Keeping each line exactly as it is, output all of the records.

[Records contained in a dataset]
·····

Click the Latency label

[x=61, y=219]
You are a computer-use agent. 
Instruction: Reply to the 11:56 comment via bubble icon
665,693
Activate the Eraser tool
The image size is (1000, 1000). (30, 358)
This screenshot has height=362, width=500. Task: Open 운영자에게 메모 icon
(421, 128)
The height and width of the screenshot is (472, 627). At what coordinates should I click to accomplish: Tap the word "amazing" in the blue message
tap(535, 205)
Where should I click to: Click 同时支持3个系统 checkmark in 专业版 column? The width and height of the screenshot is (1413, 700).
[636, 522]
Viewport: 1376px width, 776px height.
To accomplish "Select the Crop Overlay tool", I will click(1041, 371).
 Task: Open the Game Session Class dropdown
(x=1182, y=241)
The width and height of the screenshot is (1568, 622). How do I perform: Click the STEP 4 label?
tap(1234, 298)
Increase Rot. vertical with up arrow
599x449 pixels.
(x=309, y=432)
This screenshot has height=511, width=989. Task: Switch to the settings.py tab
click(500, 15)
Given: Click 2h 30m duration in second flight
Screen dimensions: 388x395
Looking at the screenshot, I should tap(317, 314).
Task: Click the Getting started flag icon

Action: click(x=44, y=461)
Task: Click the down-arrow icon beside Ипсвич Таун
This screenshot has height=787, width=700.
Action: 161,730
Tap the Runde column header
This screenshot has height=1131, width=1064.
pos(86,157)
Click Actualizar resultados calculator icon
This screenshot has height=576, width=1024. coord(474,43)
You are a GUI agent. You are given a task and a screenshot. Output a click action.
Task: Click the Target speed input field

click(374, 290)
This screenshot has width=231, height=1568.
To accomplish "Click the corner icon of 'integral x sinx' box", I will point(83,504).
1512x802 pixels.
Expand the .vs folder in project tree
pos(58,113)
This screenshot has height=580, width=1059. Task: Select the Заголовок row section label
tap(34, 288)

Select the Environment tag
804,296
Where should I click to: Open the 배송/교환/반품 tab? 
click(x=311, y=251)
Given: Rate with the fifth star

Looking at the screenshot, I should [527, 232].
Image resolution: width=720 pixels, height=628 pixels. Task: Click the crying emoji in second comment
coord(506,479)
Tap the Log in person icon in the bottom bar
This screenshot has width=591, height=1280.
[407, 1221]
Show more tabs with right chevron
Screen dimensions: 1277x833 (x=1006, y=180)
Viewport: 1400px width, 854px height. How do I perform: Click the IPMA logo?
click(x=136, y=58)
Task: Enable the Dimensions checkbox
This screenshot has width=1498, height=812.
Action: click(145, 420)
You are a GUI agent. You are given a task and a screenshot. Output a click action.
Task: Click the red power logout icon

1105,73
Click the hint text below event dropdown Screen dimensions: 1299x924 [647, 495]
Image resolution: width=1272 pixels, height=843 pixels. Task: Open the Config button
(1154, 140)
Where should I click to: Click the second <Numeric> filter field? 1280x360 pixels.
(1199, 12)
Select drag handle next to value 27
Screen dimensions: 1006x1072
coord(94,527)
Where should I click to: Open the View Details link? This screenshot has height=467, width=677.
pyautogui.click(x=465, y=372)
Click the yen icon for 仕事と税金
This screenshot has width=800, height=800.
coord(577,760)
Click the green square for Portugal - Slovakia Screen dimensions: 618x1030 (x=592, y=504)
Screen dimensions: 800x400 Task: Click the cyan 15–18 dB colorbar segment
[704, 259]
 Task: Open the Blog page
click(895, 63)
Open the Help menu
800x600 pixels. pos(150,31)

·····

• Output for this exercise
Click the Latency label

[x=61, y=219]
You are a computer-use agent. 
Instruction: Reply to the 11:56 comment via bubble icon
665,693
Activate the Eraser tool
The image size is (1000, 1000). (30, 358)
This screenshot has height=362, width=500. Task: Open 운영자에게 메모 icon
(421, 128)
The height and width of the screenshot is (472, 627). At what coordinates should I click to accomplish: Tap the word "amazing" in the blue message
tap(535, 205)
Where should I click to: Click 同时支持3个系统 checkmark in 专业版 column? The width and height of the screenshot is (1413, 700).
[636, 522]
Viewport: 1376px width, 776px height.
To accomplish "Select the Crop Overlay tool", I will click(1041, 371).
 Task: Open the Game Session Class dropdown
(x=1182, y=241)
The width and height of the screenshot is (1568, 622). How do I perform: Click the STEP 4 label?
tap(1234, 298)
Increase Rot. vertical with up arrow
599x449 pixels.
(x=309, y=432)
This screenshot has height=511, width=989. Task: Switch to the settings.py tab
click(500, 15)
Given: Click 2h 30m duration in second flight
Screen dimensions: 388x395
Looking at the screenshot, I should tap(317, 314).
Task: Click the Getting started flag icon

Action: click(x=44, y=461)
Task: Click the down-arrow icon beside Ипсвич Таун
This screenshot has height=787, width=700.
Action: 161,730
Tap the Runde column header
This screenshot has height=1131, width=1064.
pos(86,157)
Click Actualizar resultados calculator icon
This screenshot has height=576, width=1024. coord(474,43)
You are a GUI agent. You are given a task and a screenshot. Output a click action.
Task: Click the Target speed input field

click(374, 290)
This screenshot has width=231, height=1568.
To accomplish "Click the corner icon of 'integral x sinx' box", I will point(83,504).
1512x802 pixels.
Expand the .vs folder in project tree
pos(58,113)
This screenshot has height=580, width=1059. Task: Select the Заголовок row section label
tap(34, 288)

Select the Environment tag
804,296
Where should I click to: Open the 배송/교환/반품 tab? 
click(x=311, y=251)
Given: Rate with the fifth star

Looking at the screenshot, I should [527, 232].
Image resolution: width=720 pixels, height=628 pixels. Task: Click the crying emoji in second comment
coord(506,479)
Tap the Log in person icon in the bottom bar
This screenshot has width=591, height=1280.
[407, 1221]
Show more tabs with right chevron
Screen dimensions: 1277x833 (x=1006, y=180)
Viewport: 1400px width, 854px height. How do I perform: Click the IPMA logo?
click(x=136, y=58)
Task: Enable the Dimensions checkbox
This screenshot has width=1498, height=812.
Action: click(145, 420)
You are a GUI agent. You are given a task and a screenshot. Output a click action.
Task: Click the red power logout icon

1105,73
Click the hint text below event dropdown Screen dimensions: 1299x924 [647, 495]
Image resolution: width=1272 pixels, height=843 pixels. Task: Open the Config button
(1154, 140)
Where should I click to: Click the second <Numeric> filter field? 1280x360 pixels.
(1199, 12)
Select drag handle next to value 27
Screen dimensions: 1006x1072
coord(94,527)
Where should I click to: Open the View Details link? This screenshot has height=467, width=677.
pyautogui.click(x=465, y=372)
Click the yen icon for 仕事と税金
This screenshot has width=800, height=800.
coord(577,760)
Click the green square for Portugal - Slovakia Screen dimensions: 618x1030 (x=592, y=504)
Screen dimensions: 800x400 Task: Click the cyan 15–18 dB colorbar segment
[704, 259]
 Task: Open the Blog page
click(895, 63)
Open the Help menu
800x600 pixels. pos(150,31)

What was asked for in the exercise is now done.